## Text section
--- BEGIN ---

The trigger signal trig output from the multiplexer tree circuit 410 of FIG. 6 is illustrated on the assumption that the selection signal sel of the multiplexer selection circuit 440 is 2 (decimal number).

According to an example, the delay chain circuit 300 may determine the number of rising edges of delay signals (i.e., the number of delay devices) included during one cycle (one period) of a control clock and may control the PWM in a smaller time unit than a period of the control clock based on the result of the determination.

FIG. 7 is a diagram illustrating an example of the cycle-delay conversion circuit of FIG. 1. FIG. 8 is a diagram illustrating an example of a waveform of a cdc signal of the cycle-delay conversion circuit of FIG. 7. FIG. 9 is a diagram illustrating an example of a logic-1 counter of FIG. 13.

Referring to FIGS. 1, 7, 8, and 9, the cycle-delay conversion circuit 420 may count the number of rising edges of the short pulse signal trig_in and the first to seventh delay signals d1 to d7 during one period of the control clock clk and may provide a count output value cdc_out.

--- END ---

## Task brief
According to the circuit description above, what does the cycle-delay conversion circuit 420 count during one period of the control clock clk?

## Information provided
--- BEGIN ---

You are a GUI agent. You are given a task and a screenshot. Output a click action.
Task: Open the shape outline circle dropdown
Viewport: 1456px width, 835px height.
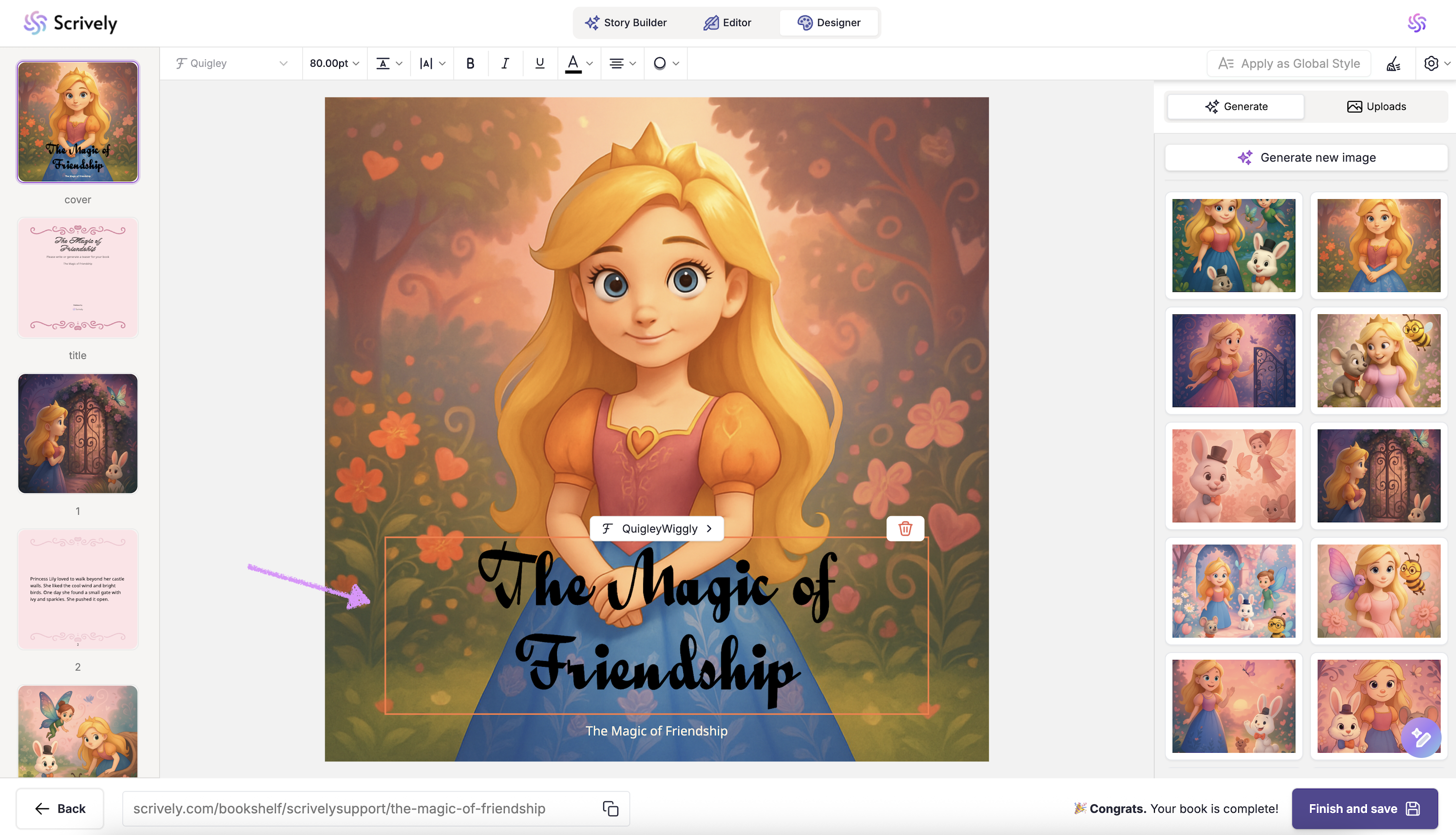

--- END ---

## Solution to this problem
It counts the rising edges of the short pulse signal trig_in and the first to seventh delay signals d1 to d7.